A while back I reached the stage where my ideas for research topics/papers exceeded my capacity to personally work on them. As a PostDoc, I tried to head-hunt students or more junior researchers in my area (or at conferences, etc.) to talk with them about the ideas and see if they would be interested in collaborating or co-authoring a paper. This worked well for a while.
But now (more recently) I find that I again have a back-log of promising topics that have exceeded my capacity to even advise/delegate. I have no students to work on them. The ideas are mixed in quality, concreteness, promise, etc. and I'm saving some of the ones I am most interested in for myself or for students. But I know that there are others I will have to neglect (and I often choose the "safer" topics since being in tenure-track, I have a constant hunger for publications).
Now I have a text file on my hard-drive with a list of sketches of ideas so that I remember them. But a lot of the details are left unexpressed in my head; most of the ideas in the text file would be pretty meaningless in their current form without some explanation, further development, context and/or motivation from me. At the same time, I have sufficient experience to know that there are interesting paper/thesis topics in there that I could help develop and/or advise if I had the time/money.

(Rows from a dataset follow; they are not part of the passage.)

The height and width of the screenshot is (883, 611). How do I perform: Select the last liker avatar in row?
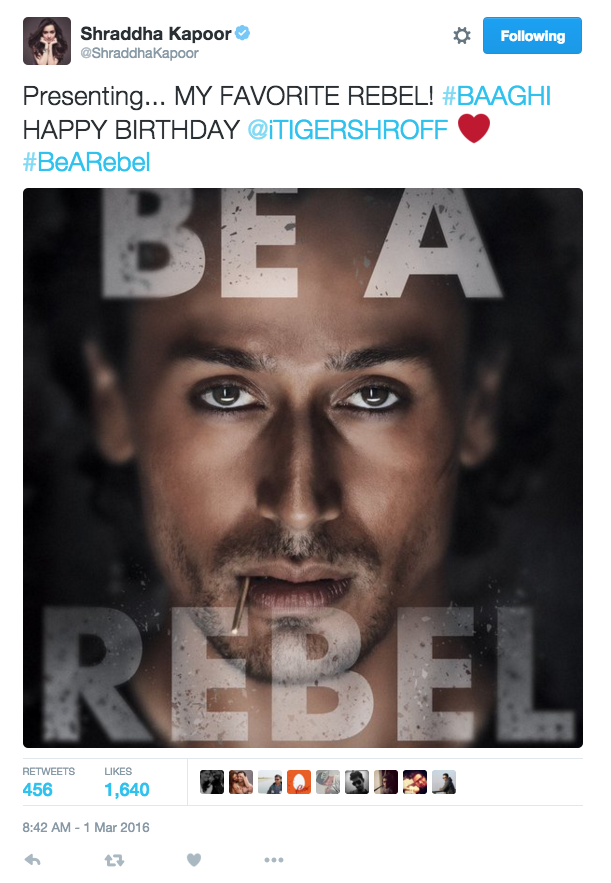click(444, 782)
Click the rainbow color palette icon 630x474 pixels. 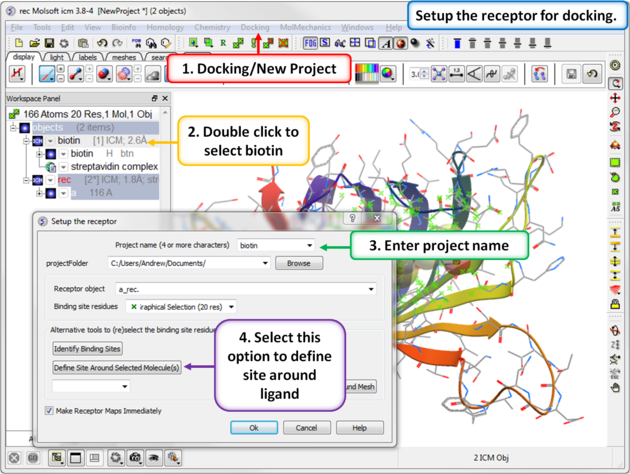click(368, 75)
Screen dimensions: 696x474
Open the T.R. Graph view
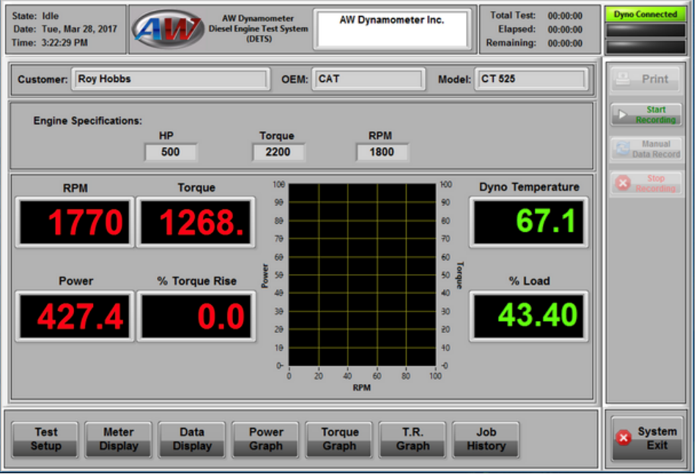[413, 439]
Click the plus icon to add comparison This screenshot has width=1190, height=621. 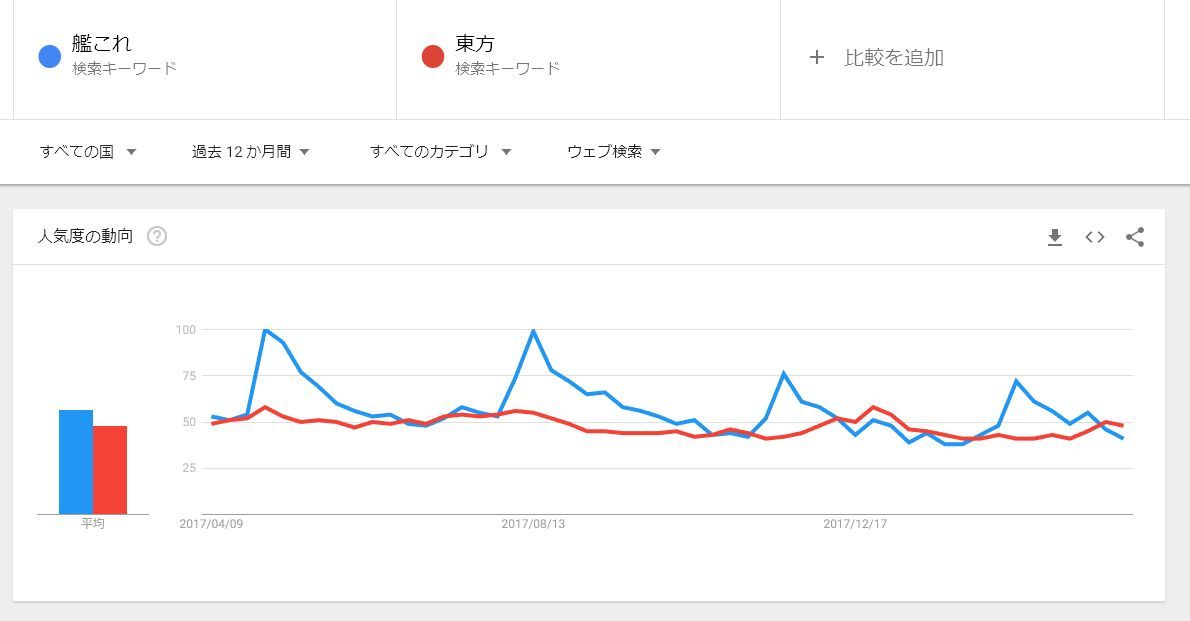817,57
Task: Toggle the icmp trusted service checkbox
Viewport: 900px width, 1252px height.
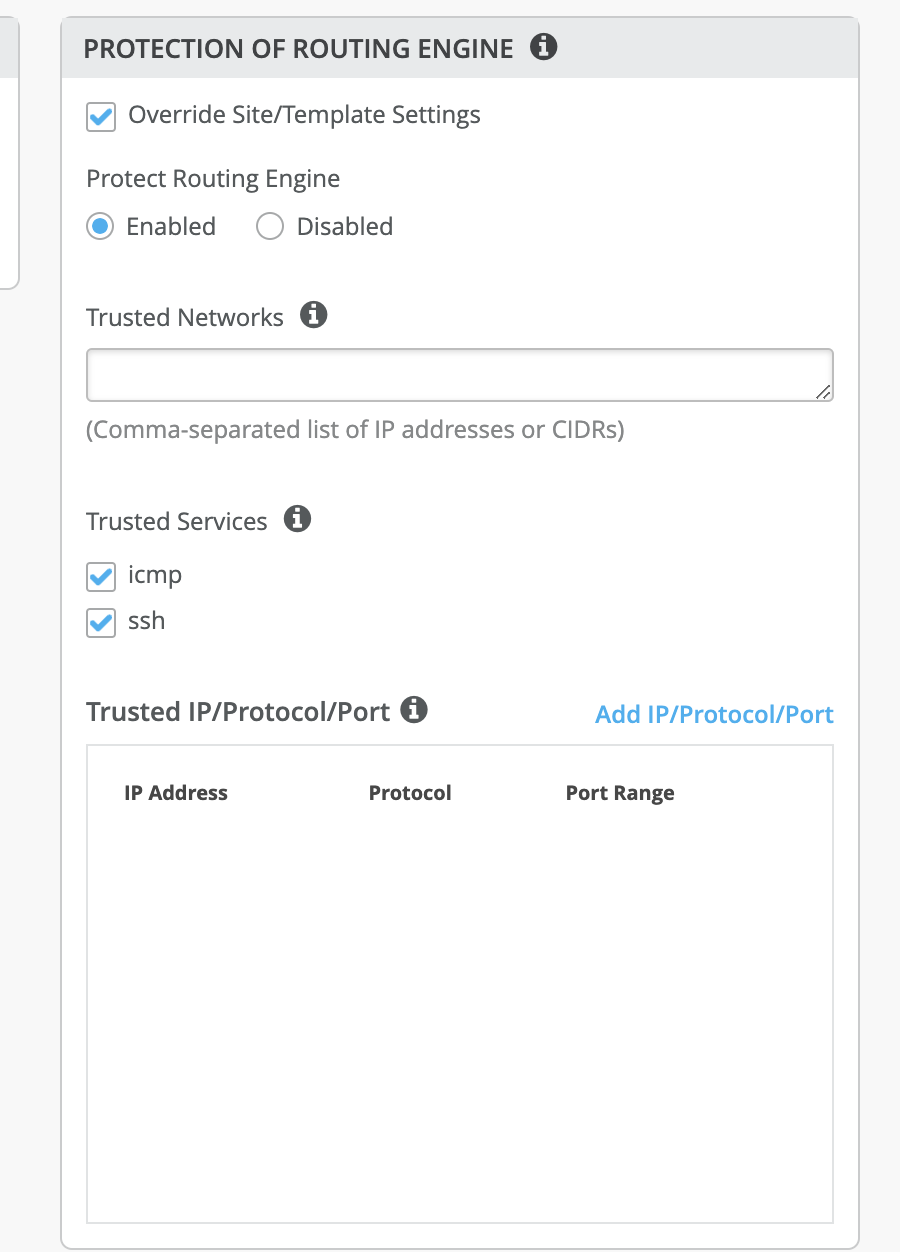Action: [x=101, y=577]
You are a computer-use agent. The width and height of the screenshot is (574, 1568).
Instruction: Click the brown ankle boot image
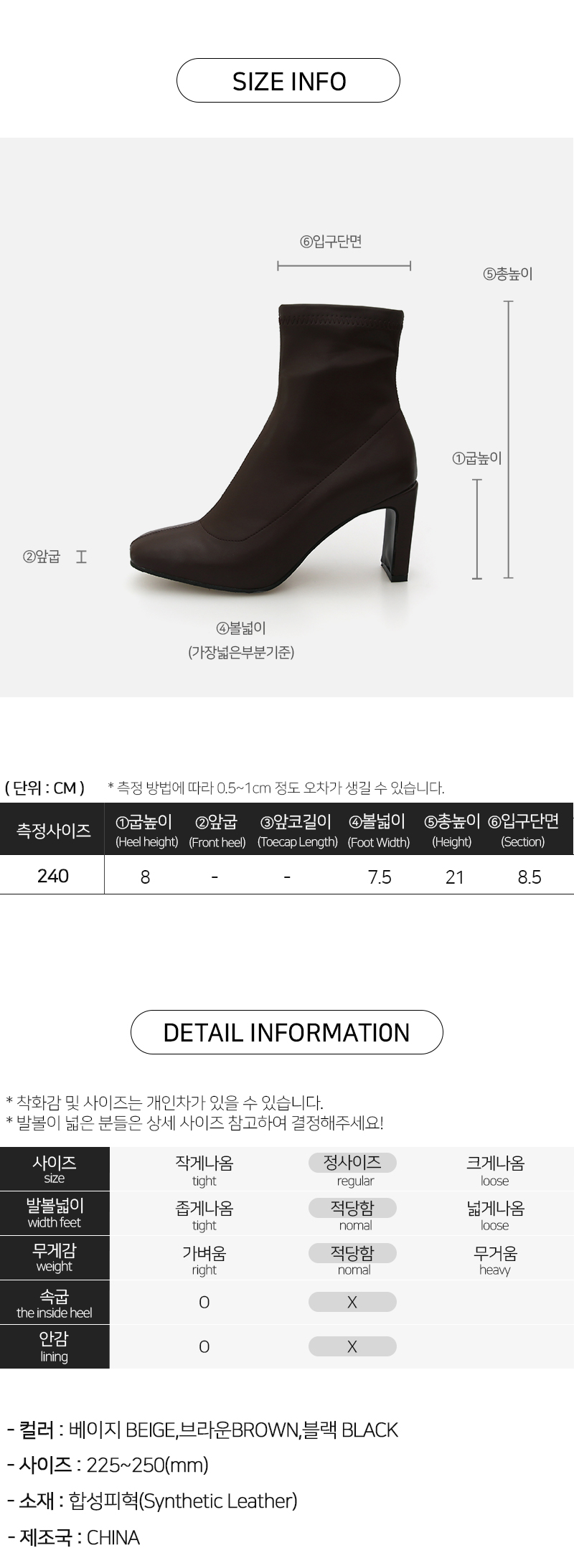275,442
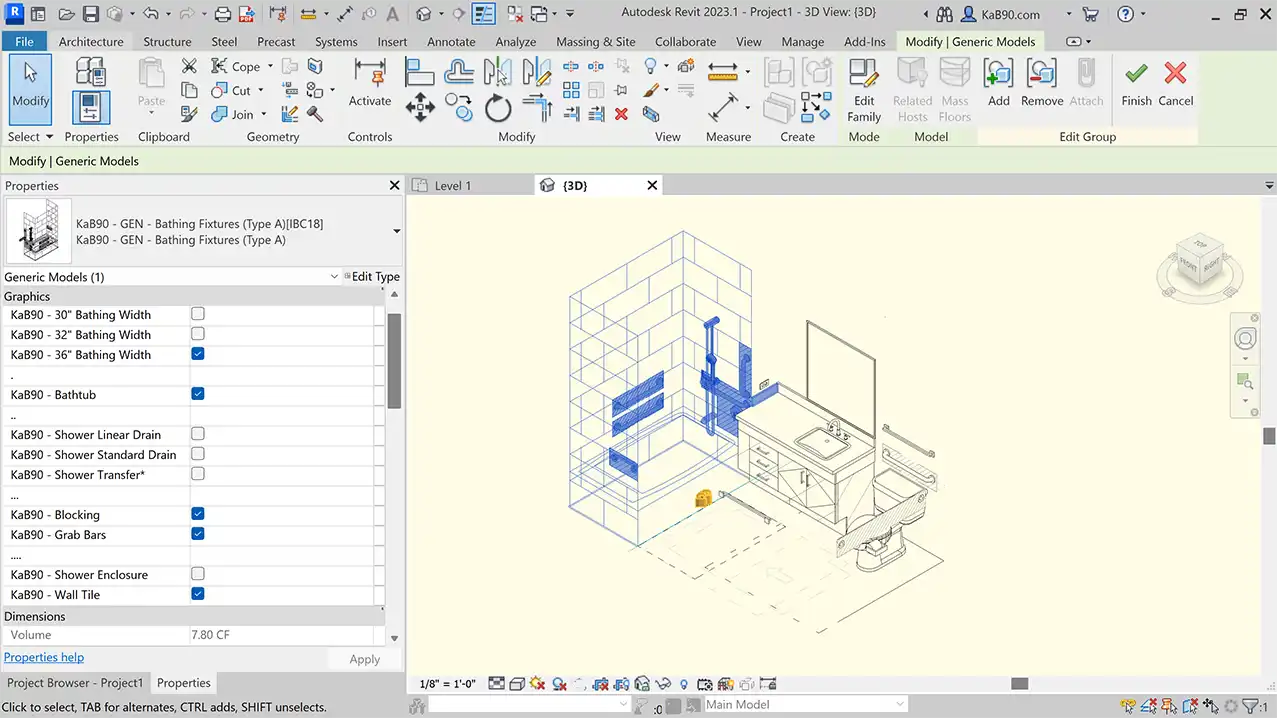
Task: Open the Properties help link
Action: pyautogui.click(x=44, y=657)
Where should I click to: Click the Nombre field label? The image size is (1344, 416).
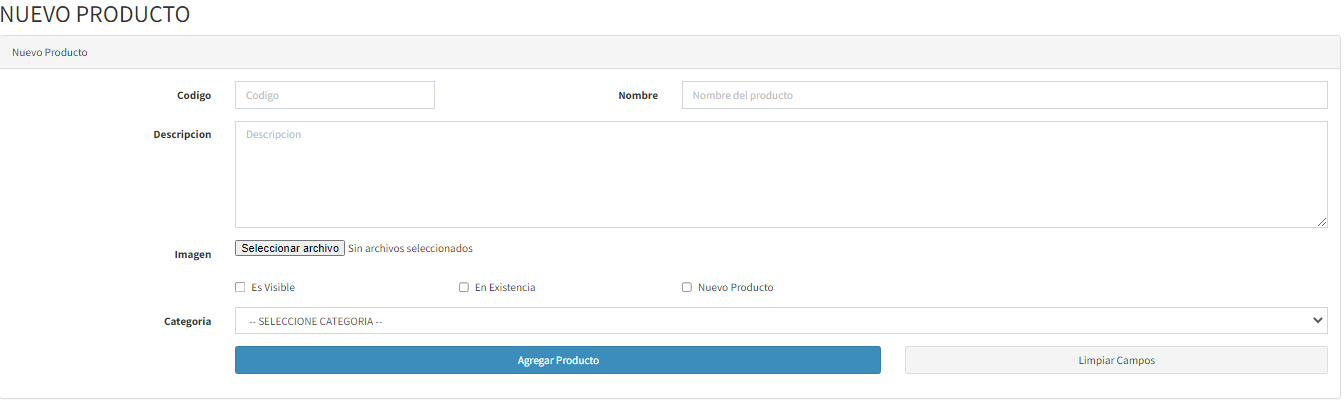tap(638, 95)
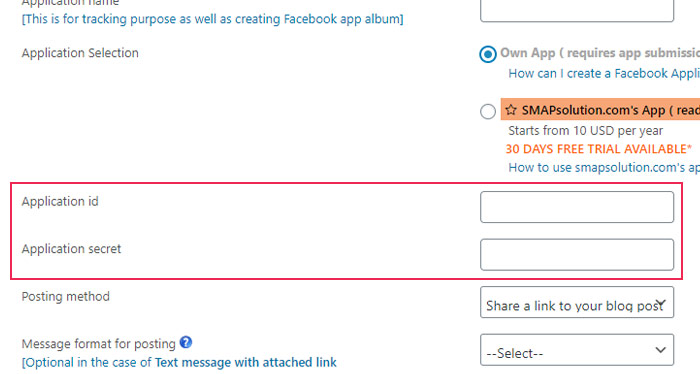
Task: Click the 'Application id' field label
Action: click(x=60, y=202)
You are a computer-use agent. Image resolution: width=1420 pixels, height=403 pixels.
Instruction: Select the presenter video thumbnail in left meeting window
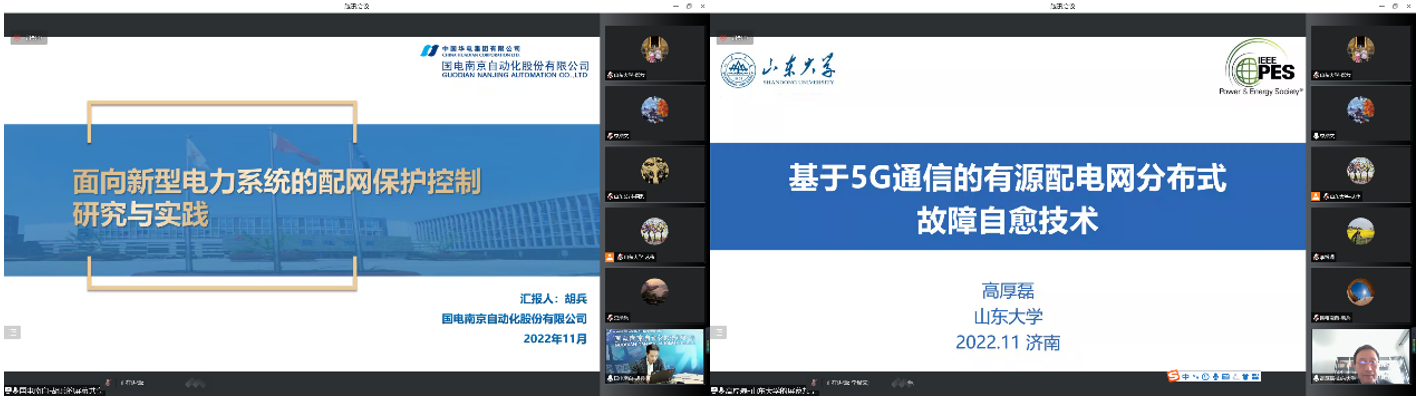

For some of the topics, I have been saying "some day" for too long.
In any case, I cannot imagine I am alone in this. I am sure that various researchers see many potentially promising research topics fall "by the wayside" due to more urgent, day-to-day matters. I sometimes wonder if other professors similarly have lists of research topics that just rot away in a text file somewhere. It would seem like such a waste if this were the case: think about the union of all these text files sitting on local hard-drives! It would seem to be a major flaw in the academic research system if this were prevalent: that the sharing of raw (or perhaps lightly pasteurised) ideas is not properly incentivised by "the system".
The question ...
Assuming I have a surplus of (good) ideas for research topics in my area – that I cannot work on myself and cannot delegate or even find time to actively advise – what should I do with them?
To avoid a loss of generality, a good answer should assume that I'm not nice: what personal incentive would I have for sharing my ideas in this manner? I don't want to give away my ideas for free. These ideas require development and expression before they can be shared (which is difficult to do "up front"). If I am not incentivised to develop the ideas into a shareable form, the reality is that I will use my precious time to do something else I am incentivised to do.
Answer
I believe the most 'formal' way to share these would be to write a survey of the area that your open problems relate to, highlighting each problem. This adds a publication, and anyone who solves one of the problems is likely to cite it. Moreover, if the survey is sufficiently in-depth, it can generate a large number of citations as an introduction to the area.